What you will do.
In the copy, include exactly the lines from the one with "microrek@gmail.com (128, 1101)" through the end of the data and no others, both ends kept, with every picture left out.

Supplied records.
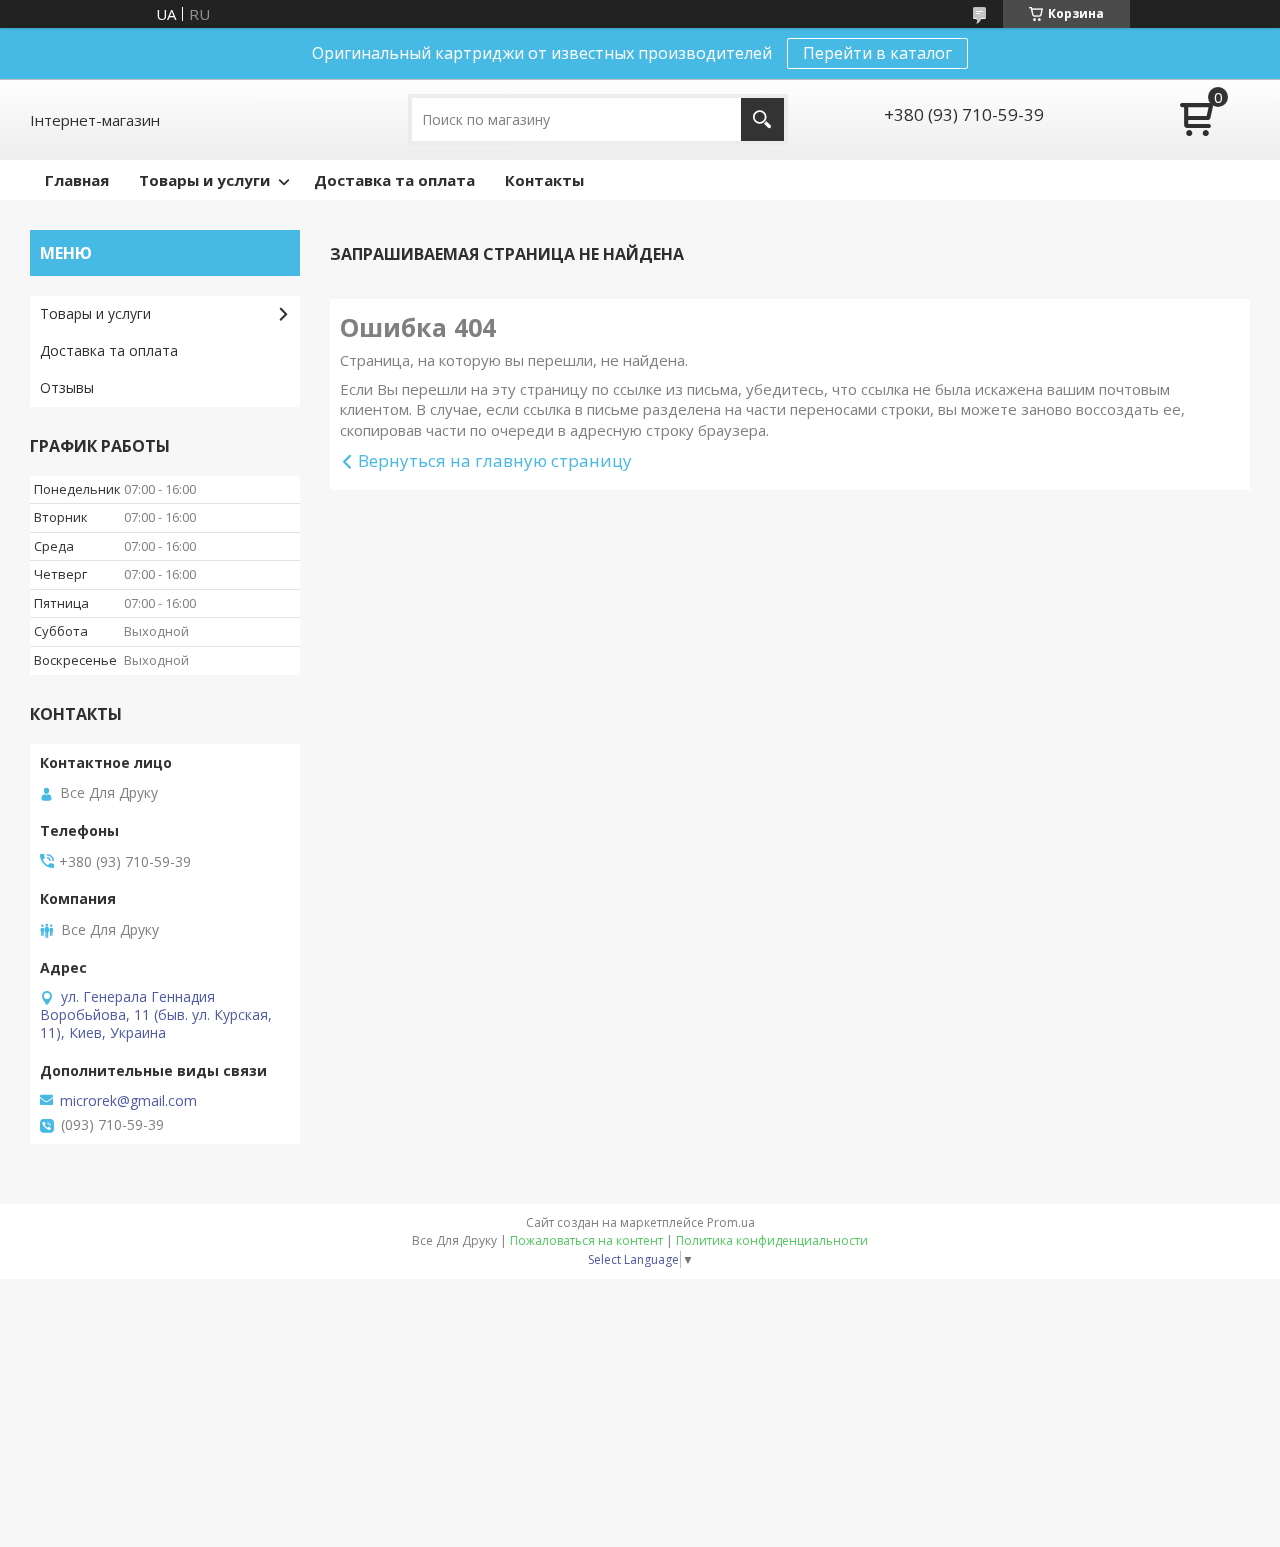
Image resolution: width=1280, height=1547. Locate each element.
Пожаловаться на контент (586, 1240)
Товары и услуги (204, 180)
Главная (77, 180)
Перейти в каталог (877, 53)
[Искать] (762, 119)
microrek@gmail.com (128, 1101)
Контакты (544, 180)
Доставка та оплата (394, 180)
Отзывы (67, 387)
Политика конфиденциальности (772, 1240)
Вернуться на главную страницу (495, 460)
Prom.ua (731, 1222)
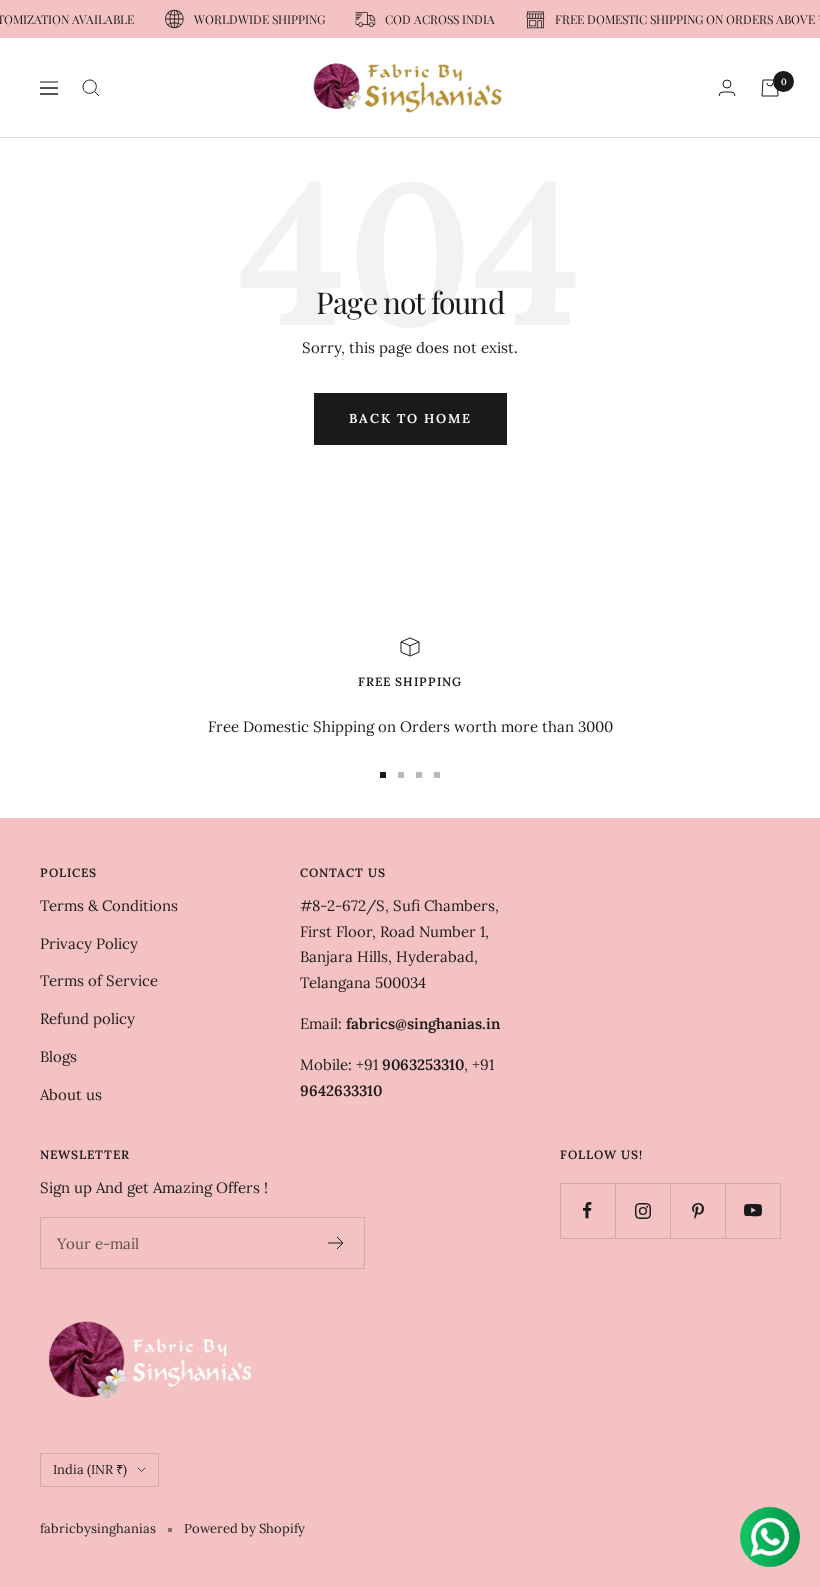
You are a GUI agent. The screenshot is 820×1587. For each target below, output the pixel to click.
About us (71, 1094)
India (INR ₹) (90, 1469)
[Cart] (770, 88)
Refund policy (87, 1018)
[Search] (91, 88)
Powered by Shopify (244, 1528)
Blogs (58, 1056)
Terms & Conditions (109, 905)
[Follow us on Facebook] (587, 1210)
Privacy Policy (89, 943)
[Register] (336, 1243)
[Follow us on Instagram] (642, 1210)
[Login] (727, 87)
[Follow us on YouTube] (752, 1210)
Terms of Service (99, 980)
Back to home (410, 418)
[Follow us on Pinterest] (697, 1210)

Solution to the exercise.
microrek@gmail.com (128, 1101)
Контакты (544, 180)
Доставка та оплата (394, 180)
Отзывы (67, 387)
Политика конфиденциальности (772, 1240)
Вернуться на главную страницу (495, 460)
Prom.ua (731, 1222)
You are a GUI agent. The screenshot is 820×1587. For each target below, output the pixel to click.
About us (71, 1094)
India (INR ₹) (90, 1469)
[Cart] (770, 88)
Refund policy (87, 1018)
[Search] (91, 88)
Powered by Shopify (244, 1528)
Blogs (58, 1056)
Terms & Conditions (109, 905)
[Follow us on Facebook] (587, 1210)
Privacy Policy (89, 943)
[Register] (336, 1243)
[Follow us on Instagram] (642, 1210)
[Login] (727, 87)
[Follow us on YouTube] (752, 1210)
Terms of Service (99, 980)
Back to home (410, 418)
[Follow us on Pinterest] (697, 1210)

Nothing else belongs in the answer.